Copy out every line of the listing below without changing anything, keeping the lines in their original order.

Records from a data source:
* BEGIN *
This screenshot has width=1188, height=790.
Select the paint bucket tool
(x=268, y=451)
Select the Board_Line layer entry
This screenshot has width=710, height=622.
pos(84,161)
* END *
▶ [Result of the exercise]:
This screenshot has width=1188, height=790.
Select the paint bucket tool
(x=268, y=451)
Select the Board_Line layer entry
This screenshot has width=710, height=622.
pos(84,161)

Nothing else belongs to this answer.